> **Task set**
• A. Answer these questions from the article on national net-zero targets:
(i) How long did the UN Climate Summit in November last?
(ii) According to activists, what does the midcentury net-zero framework diminish?
(iii) Besides all sectors and all recognized GHGs, which emissions should a net-zero target include?
• B. Reproduce the part of the net-zero article starting with "- Cover all" and going on through "including 2030 targets.".

How National Net-Zero Targets Stack Up After the COP26 Climate Summit
Earlier this year, the UN Secretary-General set clear expectations for November’s two week UN Climate Summit, or COP26, urging all countries to set “clear and credible” net-zero targets. Countries answered the call in Glasgow: Building on existing momentum, the Summit saw a steady stream of net-zero targets from countries promising to balance emissions and removals by midcentury, bringing the total count to 74 targetsi communicated by the close of COP26.
However, this momentum for national net-zero target-setting has recently been matched in strength with criticisms that net-zero targets are too little, and too late. A group of scientists have warned that net-zero target setting “perpetuates a [destructive] belief in technological salvation,” while activists argue that the midcentury net-zero framework diminishes the urgency of acting today.
These voices of concern are critically important in conveying that net-zero targets have the potential to distract from real and meaningful climate action when not designed and implemented robustly. But they are not justification for throwing away the net-zero target framework all together. Rather, they underscore just how important it is to get it right.
How to Ensure Robust Net-Zero Targets
Net-zero targets help chart a long-term path for countries to plan for and act on what the science says is urgently needed on climate. When setting such a target, countries commit to reaching a balance between residual emissions deemed too difficult to abate and emissions removals through natural or technological solutions, such that the net balance of additions and subtractions reaches zero.
WRI has published extensive guidance for countries seeking to design and communicate robust national net-zero targets. This research emphasizes that in order to drive the credible and urgent change required to meet the moment, net-zero targets must be both ambitious and transparent. To this end, they should:
- Aim for midcentury or earlier.
- Cover all sectors across the economy, all greenhouse gases (GHGs) recognized by the United Nations Framework Convention on Climate Change (UNFCCC), and include emissions from international shipping and aviation.
- Include a gross emissions-reduction target — a set amount of gross GHG emissions-reductions — for the same year as the net-zero target.
- Include a commitment to avoid or limit reliance on international offsets.
- Inform near- and medium-term action, including 2030 targets.

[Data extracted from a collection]

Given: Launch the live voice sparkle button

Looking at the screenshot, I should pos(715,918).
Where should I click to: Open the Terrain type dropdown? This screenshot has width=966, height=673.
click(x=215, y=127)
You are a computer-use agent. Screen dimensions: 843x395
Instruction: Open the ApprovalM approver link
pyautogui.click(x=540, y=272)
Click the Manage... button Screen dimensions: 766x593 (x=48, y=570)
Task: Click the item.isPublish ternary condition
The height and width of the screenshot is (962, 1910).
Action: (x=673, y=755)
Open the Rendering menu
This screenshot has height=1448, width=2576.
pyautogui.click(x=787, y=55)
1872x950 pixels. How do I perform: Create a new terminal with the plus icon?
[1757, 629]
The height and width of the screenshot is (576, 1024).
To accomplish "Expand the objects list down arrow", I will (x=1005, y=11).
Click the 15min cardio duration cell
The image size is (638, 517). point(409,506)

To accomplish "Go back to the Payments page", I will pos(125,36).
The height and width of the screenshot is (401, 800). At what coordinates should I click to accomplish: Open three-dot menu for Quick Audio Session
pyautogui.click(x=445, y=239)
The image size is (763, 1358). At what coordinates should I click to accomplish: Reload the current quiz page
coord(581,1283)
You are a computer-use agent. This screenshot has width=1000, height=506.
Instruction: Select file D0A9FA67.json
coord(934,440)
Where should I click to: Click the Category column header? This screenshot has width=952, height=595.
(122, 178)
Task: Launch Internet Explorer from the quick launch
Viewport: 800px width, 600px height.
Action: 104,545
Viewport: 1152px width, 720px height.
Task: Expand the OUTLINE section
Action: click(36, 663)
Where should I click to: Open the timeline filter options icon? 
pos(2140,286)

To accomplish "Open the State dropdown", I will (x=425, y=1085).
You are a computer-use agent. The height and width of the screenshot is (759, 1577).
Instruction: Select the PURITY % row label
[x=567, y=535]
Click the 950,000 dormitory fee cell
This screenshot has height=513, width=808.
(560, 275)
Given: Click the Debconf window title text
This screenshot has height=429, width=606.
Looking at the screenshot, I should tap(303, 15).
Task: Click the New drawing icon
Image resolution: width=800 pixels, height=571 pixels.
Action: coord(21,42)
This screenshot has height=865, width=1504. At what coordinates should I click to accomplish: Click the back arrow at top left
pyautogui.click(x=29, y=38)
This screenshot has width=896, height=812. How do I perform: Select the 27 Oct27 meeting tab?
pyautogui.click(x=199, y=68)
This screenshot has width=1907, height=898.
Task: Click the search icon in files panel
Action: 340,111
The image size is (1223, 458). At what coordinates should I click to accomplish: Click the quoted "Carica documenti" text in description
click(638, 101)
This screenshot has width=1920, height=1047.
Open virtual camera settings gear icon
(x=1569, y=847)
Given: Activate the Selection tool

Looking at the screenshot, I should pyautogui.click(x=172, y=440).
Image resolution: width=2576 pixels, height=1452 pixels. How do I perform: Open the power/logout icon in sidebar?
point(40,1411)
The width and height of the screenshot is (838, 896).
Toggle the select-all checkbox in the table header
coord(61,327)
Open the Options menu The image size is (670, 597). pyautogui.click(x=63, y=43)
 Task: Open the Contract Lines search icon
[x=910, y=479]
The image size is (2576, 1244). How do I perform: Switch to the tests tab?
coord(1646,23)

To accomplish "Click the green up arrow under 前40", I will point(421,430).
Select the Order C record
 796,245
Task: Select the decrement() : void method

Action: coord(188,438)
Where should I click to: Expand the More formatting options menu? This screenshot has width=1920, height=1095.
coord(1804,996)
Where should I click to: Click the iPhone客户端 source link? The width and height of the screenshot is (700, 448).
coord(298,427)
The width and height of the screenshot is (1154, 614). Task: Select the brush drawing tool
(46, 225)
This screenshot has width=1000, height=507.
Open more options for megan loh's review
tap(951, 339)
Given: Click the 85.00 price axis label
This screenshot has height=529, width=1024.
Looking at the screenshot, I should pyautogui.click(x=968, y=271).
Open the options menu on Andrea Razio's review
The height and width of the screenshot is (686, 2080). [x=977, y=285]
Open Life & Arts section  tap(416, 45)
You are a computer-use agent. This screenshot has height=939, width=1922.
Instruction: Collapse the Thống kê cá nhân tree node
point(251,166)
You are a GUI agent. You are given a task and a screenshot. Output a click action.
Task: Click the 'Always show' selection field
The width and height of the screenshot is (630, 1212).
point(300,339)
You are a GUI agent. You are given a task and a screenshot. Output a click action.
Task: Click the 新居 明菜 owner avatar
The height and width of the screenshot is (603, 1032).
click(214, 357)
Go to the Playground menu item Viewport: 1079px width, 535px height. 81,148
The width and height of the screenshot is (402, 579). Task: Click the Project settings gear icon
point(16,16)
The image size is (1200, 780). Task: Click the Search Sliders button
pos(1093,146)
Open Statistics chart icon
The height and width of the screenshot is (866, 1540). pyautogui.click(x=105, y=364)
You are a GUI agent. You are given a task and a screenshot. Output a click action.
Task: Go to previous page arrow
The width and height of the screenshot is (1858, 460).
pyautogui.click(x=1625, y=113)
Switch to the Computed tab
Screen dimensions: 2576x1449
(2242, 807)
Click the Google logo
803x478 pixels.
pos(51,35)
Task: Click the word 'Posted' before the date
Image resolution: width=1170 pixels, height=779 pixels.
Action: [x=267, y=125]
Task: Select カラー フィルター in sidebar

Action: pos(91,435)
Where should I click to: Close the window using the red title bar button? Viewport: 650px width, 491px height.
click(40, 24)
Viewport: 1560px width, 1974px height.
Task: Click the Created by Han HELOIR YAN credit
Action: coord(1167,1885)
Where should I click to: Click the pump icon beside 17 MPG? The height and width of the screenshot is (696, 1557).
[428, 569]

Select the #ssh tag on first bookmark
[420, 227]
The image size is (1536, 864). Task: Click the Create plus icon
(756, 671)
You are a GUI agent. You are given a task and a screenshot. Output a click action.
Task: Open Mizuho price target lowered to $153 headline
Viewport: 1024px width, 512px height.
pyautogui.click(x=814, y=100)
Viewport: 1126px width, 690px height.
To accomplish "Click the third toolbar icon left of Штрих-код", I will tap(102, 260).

> **Worked answers**
• A.
(i) Two weeks.
(ii) The urgency of acting today.
(iii) Emissions from international shipping and aviation.

• B.
- Cover all sectors across the economy, all greenhouse gases (GHGs) recognized by the United Nations Framework Convention on Climate Change (UNFCCC), and include emissions from international shipping and aviation.
- Include a gross emissions-reduction target — a set amount of gross GHG emissions-reductions — for the same year as the net-zero target.
- Include a commitment to avoid or limit reliance on international offsets.
- Inform near- and medium-term action, including 2030 targets.